Lin Ying-Jie: Most Europeans are open-minded, passionate and friendly
Lin is an open-minded, extremely friendly and always cheerful Taiwanese girl who decided to spend one semester in Slovakia thanks to the Erasmus programme. Being an Erasmus exchange student myself, I was interested in how her experience compares with mine. I come from Poland, so we are not very different from Slovaks in terms of culture and mentality. As a result, I was curious how PaoPao perceives not only Slovakia but also Europe.
PP: Could you introduce yourself and tell us how long you have been in Europe, and why you decided to come here?
Lin: I am Lin from Taiwan, but I prefer people calling me “PaoPao”, which is my nickname in Taiwan. I have been here for almost 5 months now. The reason I chose Slovakia is its central position. Since it is located in the heart of Europe, it’s easy for me to make trips to explore Europe.
PP: What were your expectations before you came to Europe? And how were these expectations formed (school education, media, friends, European literature, films, books, food, etc.)?
Lin: I thought Europe was a mixture of many differences, and that it was an amazing part of world. Since I was young, I have watched many TV programmes and also read lots of books to learn about Europe.
PP: How do your expectations of Europe match up to reality? Did you experience something quite different from your expectations?
Lin: I think most of my expectations were not very different from reality, but some differences are so huge that take me a long time to get used to.
PP: What do you think is the dominant characteristics of European people? And was it easy for you to get used to them?
Lin: Most Europeans are open-minded, passionate, friendly, and they like to share with others. Getting used to them was not an issue for me. Only sometimes when I need to have my own space to do something, it is hard to find time like that.
PP: Do you think European people are familiar with the Taiwanese culture?
Lin: I don’t think so. Some Europeans think I speak the same language as the Japanese, or that I am from China. The reason may be the size of my country. Taiwan is too small to know, and our neighbours are so powerful and well-known. But fortunately, most Europeans have at least heard of Taipei, our capital city, and Taipei 101, which used to be the tallest building in the world.

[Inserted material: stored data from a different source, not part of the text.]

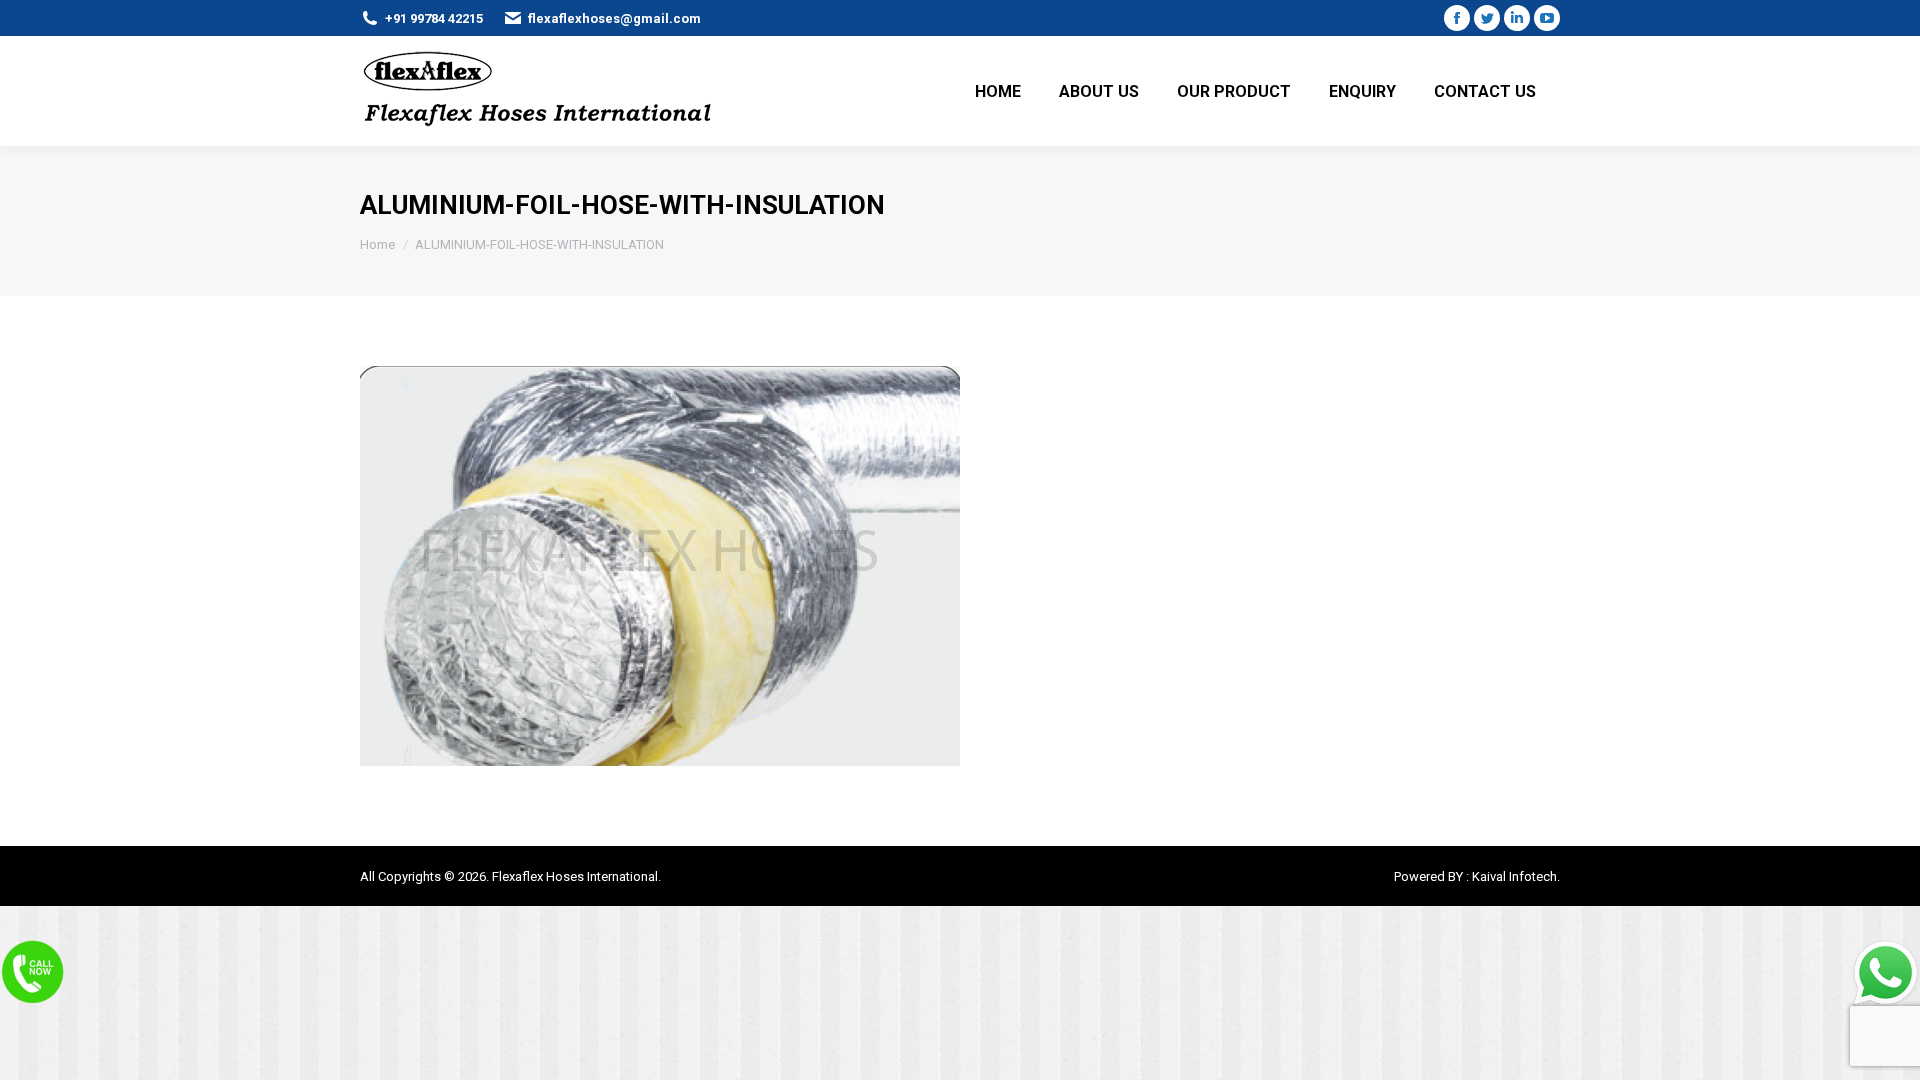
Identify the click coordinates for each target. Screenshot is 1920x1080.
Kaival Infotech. (1516, 876)
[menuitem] (998, 91)
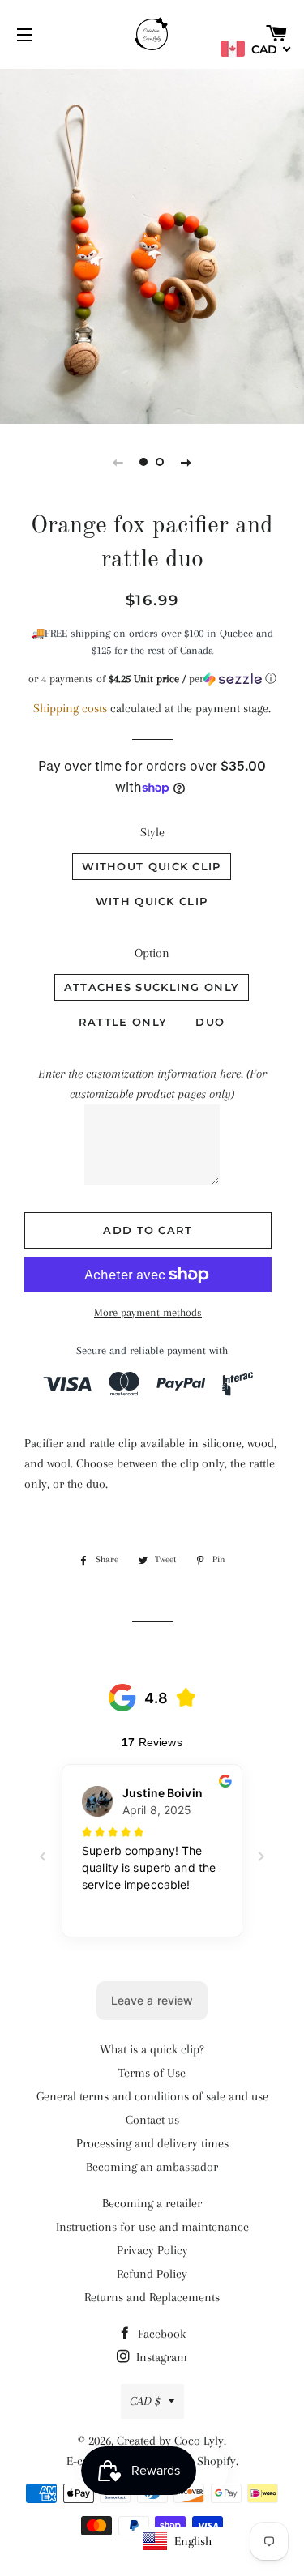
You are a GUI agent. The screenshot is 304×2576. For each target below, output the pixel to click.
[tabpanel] (152, 244)
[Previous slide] (118, 462)
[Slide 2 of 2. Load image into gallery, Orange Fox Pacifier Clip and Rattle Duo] (160, 462)
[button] (152, 679)
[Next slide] (186, 462)
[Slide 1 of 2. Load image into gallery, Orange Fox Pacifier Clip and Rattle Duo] (144, 462)
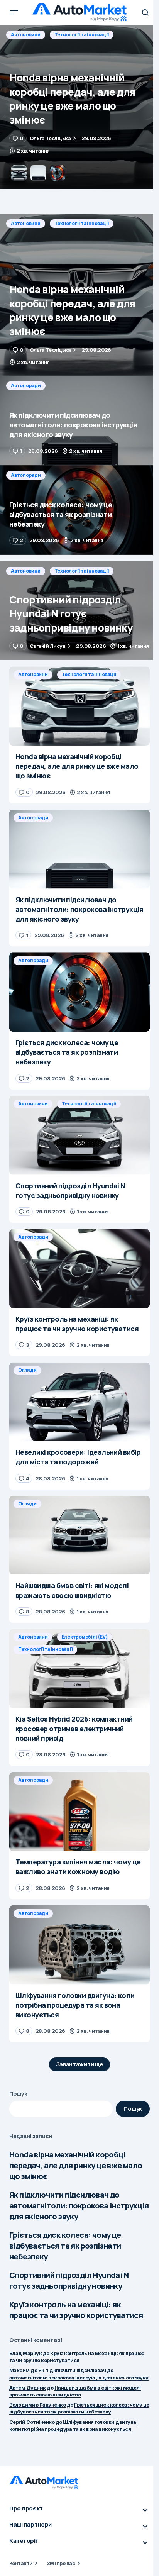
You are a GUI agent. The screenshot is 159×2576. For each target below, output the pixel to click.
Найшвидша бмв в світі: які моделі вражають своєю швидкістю (75, 2391)
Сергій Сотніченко (31, 2422)
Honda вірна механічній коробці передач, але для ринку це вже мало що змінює (75, 2165)
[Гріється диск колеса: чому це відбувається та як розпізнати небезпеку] (79, 510)
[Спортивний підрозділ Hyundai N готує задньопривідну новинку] (79, 611)
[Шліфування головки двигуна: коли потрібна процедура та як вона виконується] (79, 1945)
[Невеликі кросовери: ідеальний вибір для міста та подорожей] (79, 1401)
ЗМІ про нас (61, 2563)
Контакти (21, 2563)
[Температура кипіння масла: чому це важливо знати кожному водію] (79, 1811)
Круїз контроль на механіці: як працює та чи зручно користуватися (76, 2309)
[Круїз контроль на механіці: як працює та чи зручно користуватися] (79, 1268)
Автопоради (26, 34)
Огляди (27, 1370)
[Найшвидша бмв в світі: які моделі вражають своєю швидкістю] (79, 1535)
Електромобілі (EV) (85, 1637)
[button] (14, 12)
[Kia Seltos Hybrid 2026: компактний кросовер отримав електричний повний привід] (79, 1668)
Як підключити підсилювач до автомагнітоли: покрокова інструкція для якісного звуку (79, 2206)
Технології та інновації (81, 223)
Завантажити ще (79, 2064)
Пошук (18, 2093)
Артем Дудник (27, 2387)
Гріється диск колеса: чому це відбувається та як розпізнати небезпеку (65, 2246)
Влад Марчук (25, 2353)
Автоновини (26, 223)
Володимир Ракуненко (37, 2404)
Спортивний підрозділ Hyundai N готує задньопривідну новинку (69, 2280)
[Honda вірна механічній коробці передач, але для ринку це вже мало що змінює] (79, 295)
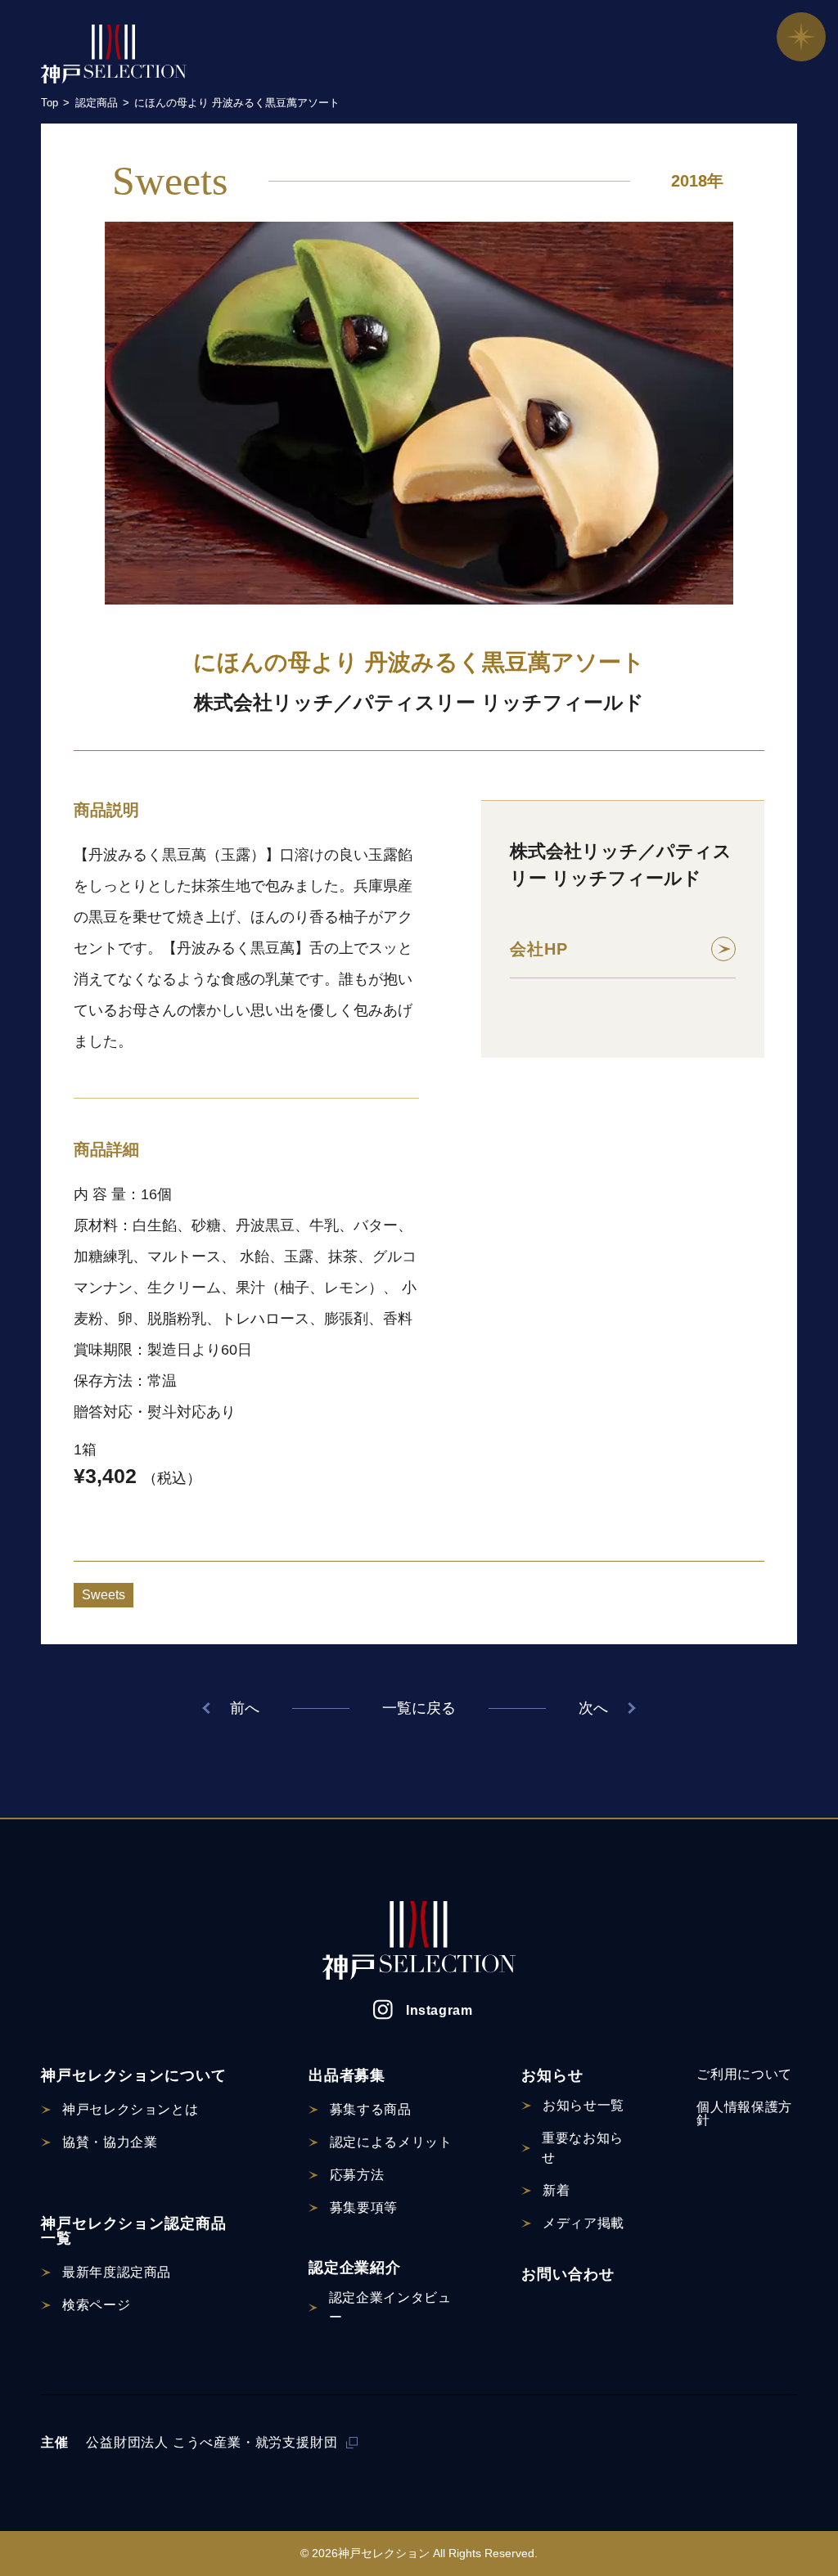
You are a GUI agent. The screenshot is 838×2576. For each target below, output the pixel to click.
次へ (593, 1708)
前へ (244, 1708)
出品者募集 (347, 2075)
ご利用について (743, 2074)
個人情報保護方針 (743, 2113)
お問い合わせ (567, 2274)
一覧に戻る (419, 1708)
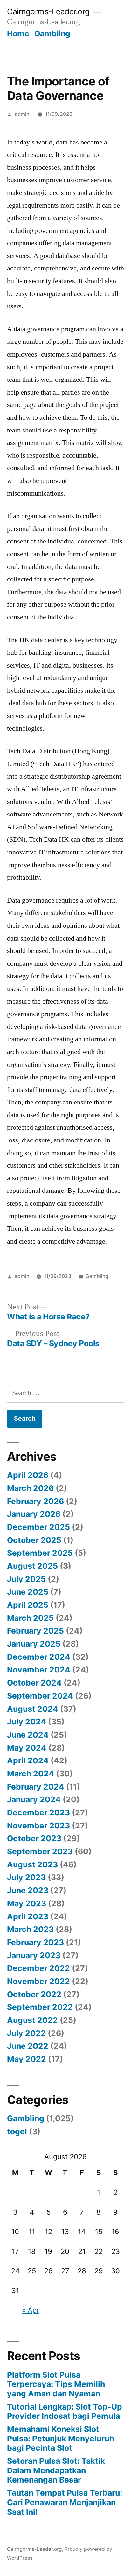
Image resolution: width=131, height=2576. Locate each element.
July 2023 (26, 1877)
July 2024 (26, 1721)
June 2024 (28, 1734)
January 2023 (33, 1955)
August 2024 (32, 1709)
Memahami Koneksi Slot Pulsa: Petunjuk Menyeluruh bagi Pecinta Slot (60, 2438)
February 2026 (35, 1501)
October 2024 (34, 1682)
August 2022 (32, 2020)
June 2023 (27, 1890)
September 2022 (40, 2007)
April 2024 (28, 1760)
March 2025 (30, 1618)
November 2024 (38, 1669)
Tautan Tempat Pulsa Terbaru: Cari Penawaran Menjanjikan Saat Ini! (64, 2502)
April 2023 (27, 1916)
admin (22, 114)
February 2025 (35, 1630)
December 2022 (38, 1968)
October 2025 (34, 1540)
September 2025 (40, 1553)
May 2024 (26, 1748)
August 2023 (32, 1864)
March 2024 (30, 1773)
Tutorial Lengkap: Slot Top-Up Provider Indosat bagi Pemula (64, 2411)
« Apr (30, 2310)
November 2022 (38, 1981)
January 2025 (33, 1644)
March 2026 (30, 1488)
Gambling (52, 33)
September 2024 (40, 1696)
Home (18, 33)
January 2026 (33, 1514)
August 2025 (32, 1566)
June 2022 (27, 2046)
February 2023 (35, 1942)
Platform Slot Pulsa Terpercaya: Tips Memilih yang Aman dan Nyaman (56, 2384)
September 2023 (40, 1851)
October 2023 (34, 1838)
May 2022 (26, 2059)
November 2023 (38, 1825)
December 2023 (38, 1812)
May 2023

PP: Did you feel more Asian in Europe than you did in Taiwan?
Lin: Yes, because of the different life style. Is it only me who always takes a shower before going to bed? And also the different. I always prefer rice to pasta.
PP: What was the most difficult part about living in Europe?
Lin: The style of living. I do care about manners and respect. I value having my time and space, and sometimes it is difficult to have some here. Asians are more conservative and calm, and I don’t want to cause trouble to people living with me.
PP: Did you make any good European friends who you could really talk to?
Lin: Yes, I did. For example, the Polish are always friendly to me, and I really like talking to them. I also made friends with an Italian girl who I spend most time with. As for the locals, I have a Slovak friend who I always share my Slovak experience with.
PP: What do you think would be the most difficult for your European friends if they lived in Taiwan?
Lin: I think the manners. People in Taiwan are more considerate of the feelings of others. In whatever we do we can’t just think of ourselves. In personality, we’re very different from Europeans, who are more egocentric.
PP: What do you most like about the European culture?
Lin: The open-mindedness. People ready to accept, or at least try new things. This is what I would like to bring back home and practise.
PP: Describe in one sentence: The European culture is like… because…
Lin: As I said, the European culture is like a mixture of differences. And there are too many for me to understand all of them.